I took a quick shower upstairs. The cool water pelting the top of my shorn head and streaming down my face refreshed me and melted away some of the stress and uncertainty of the last few days. I coughed up a yellow pellet of phlegm; it circled the drain and then disappeared. I felt much better.
After drying myself and wrapping the soft, green towel around my waist, I stood in front of the bathroom mirror and studied my reflection.
“Fat tub of sh**,” said a voice outside the bathroom door.
I tiptoed to the door and listened. There was the slightest tapping in the hall outside.
“Is someone there?”
The tapping stopped. No one answered. I got dressed, hung up the towel, and gave my reflection another look.
“F**king pathetic,” the voice spoke again. I knew the voice.
A rapid pattering shot across floorboards. I flung the bathroom door open and looked, but whoever had been in the hall was gone.
Downstairs, I passed Rory in the lounge room.
“I’m gonna go help the guys set up for the party,” I said.
“Oh yeah,” he said, getting up from the couch. “I’ll give you a hand.”
We stepped out the front door into the glaring sun and all thirty-five degrees Celsius of a splendid February day. LaShawn’s truck in the driveway looked like a giant mechanical guard dog ready to defend the house. The rental car was gone. Across the yard, an industrial fan whirred at the open shed door, blasting air inside; from the shed window a blueish-grey plume of smoke escaped. My mouth watered a little at the thought of the brisket LaShawn would be serving up in a few hours. I inhaled deeply, but instead of the thick savoury aroma I was expecting, my nostrils grasped only a hint of sweetness from all the Swiss cheese he had crammed into the smoker. A clattering from behind the house indicated LaShawn and Budgie were hard at work, and Rory and I went around back to see what we could do to help.
Directly behind Budgie’s house was a clear, flat space that could seat three hundred people. At the end of the space was a twelve-metre-wide wooden stage, a building project of LaShawn and Budgie’s from a few years ago. It was an impressive piece of work: raised a metre and a half from the ground; five metres deep plus a decent backstage area; and a grid of rafters that could support lighting, props and a curtain. To the side of the stage, Budgie was sitting in an upright tractor tyre.
“Hey Budgie,” I called.
He looked at me, then leaned out from the tyre and said something I couldn’t hear. LaShawn emerged from behind the stage wearing a welding mask; he flipped the mask up and ran over to us.

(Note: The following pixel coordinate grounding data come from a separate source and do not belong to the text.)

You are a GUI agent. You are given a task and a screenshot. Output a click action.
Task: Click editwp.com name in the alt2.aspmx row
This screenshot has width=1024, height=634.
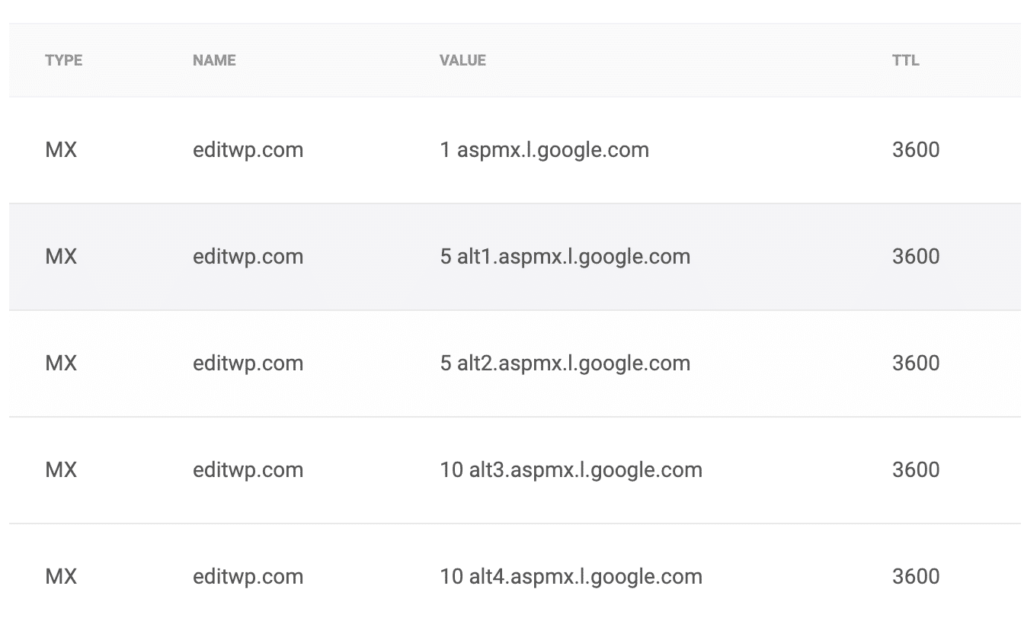click(x=248, y=363)
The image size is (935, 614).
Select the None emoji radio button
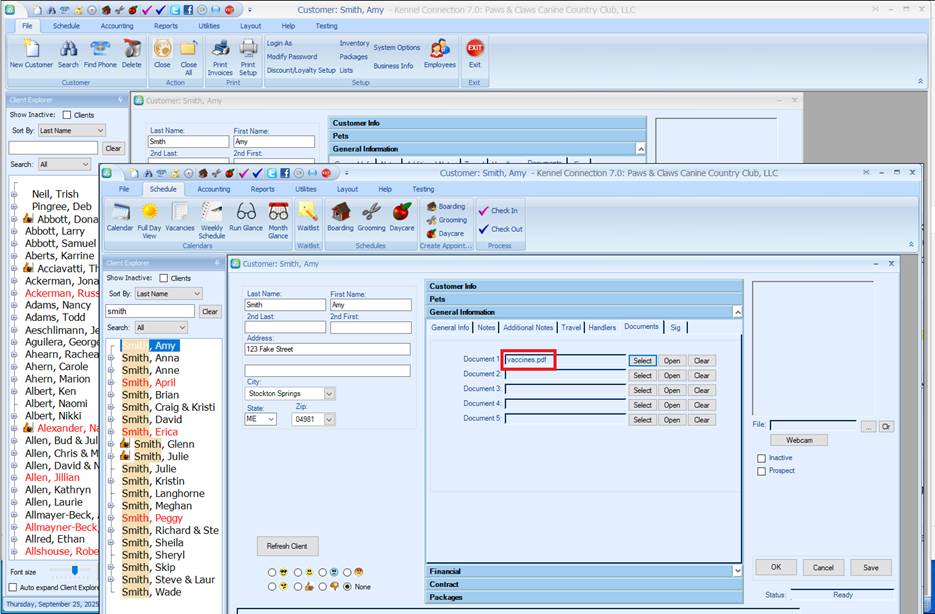point(347,586)
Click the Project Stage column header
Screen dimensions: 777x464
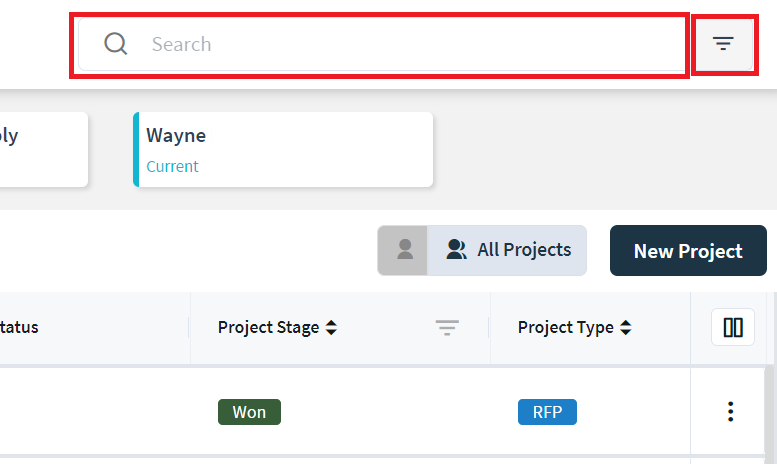click(268, 328)
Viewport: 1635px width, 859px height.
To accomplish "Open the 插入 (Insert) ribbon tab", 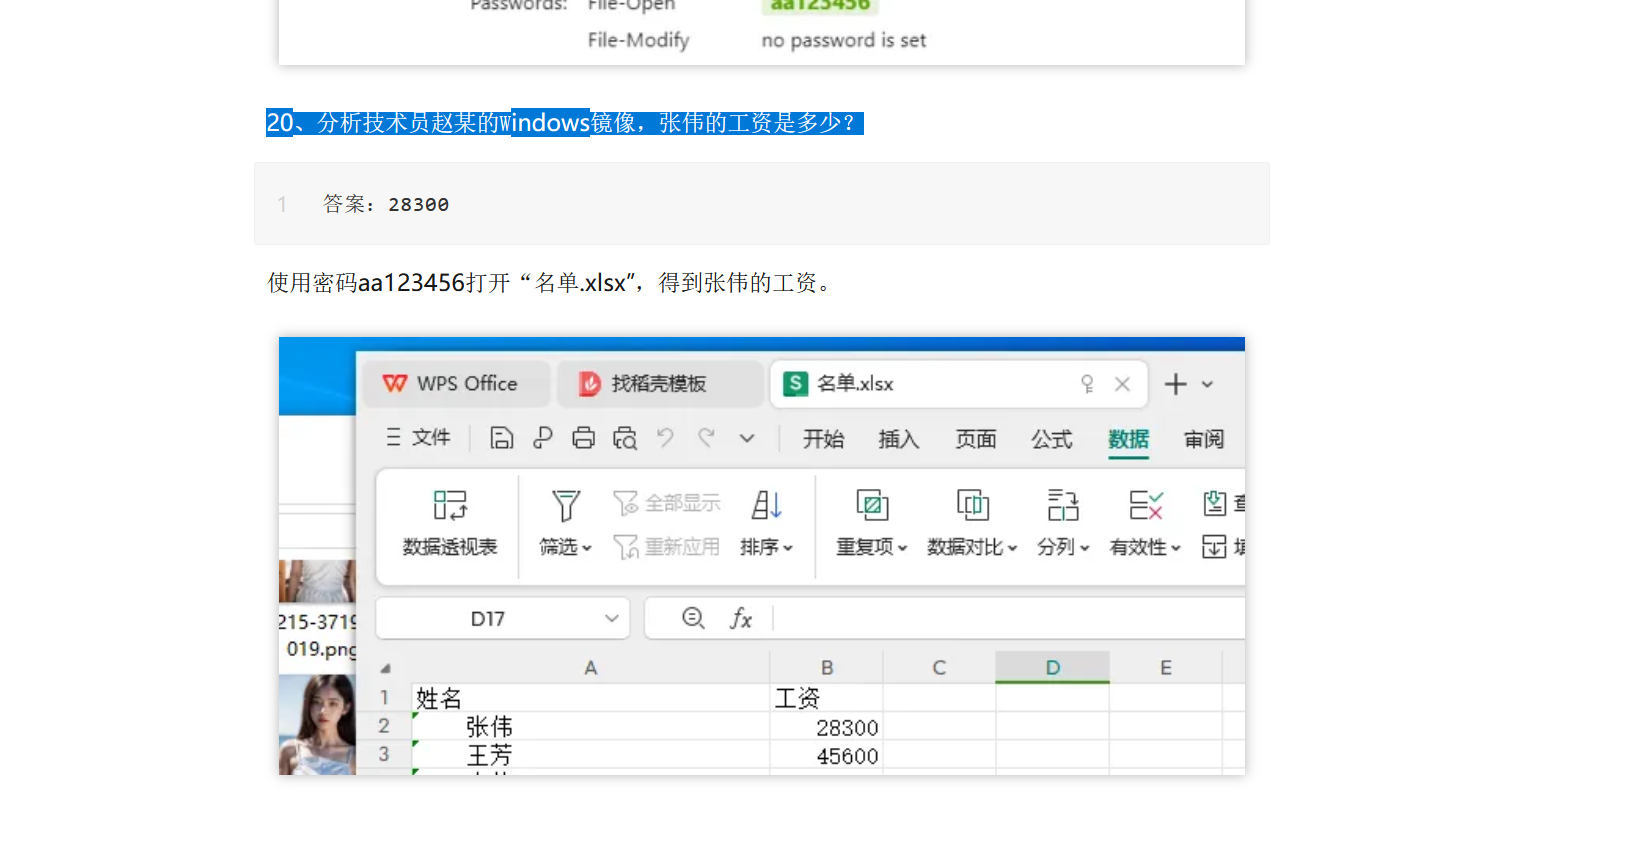I will click(x=898, y=439).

“Whoa, hey! What’s going on?” he said. He grabbed Rory’s face in his hands and examined him, pressing his thumbs against his cheeks and forehead.
Rory leaned away and looked at LaShawn like he was a weirdo. “What are you doing?”
“It’s too hot out here,” said LaShawn. “You’re the birthday boy—sit inside and relax. Get the air-con going. We’ll take care of the outdoor preparations, right Miles?”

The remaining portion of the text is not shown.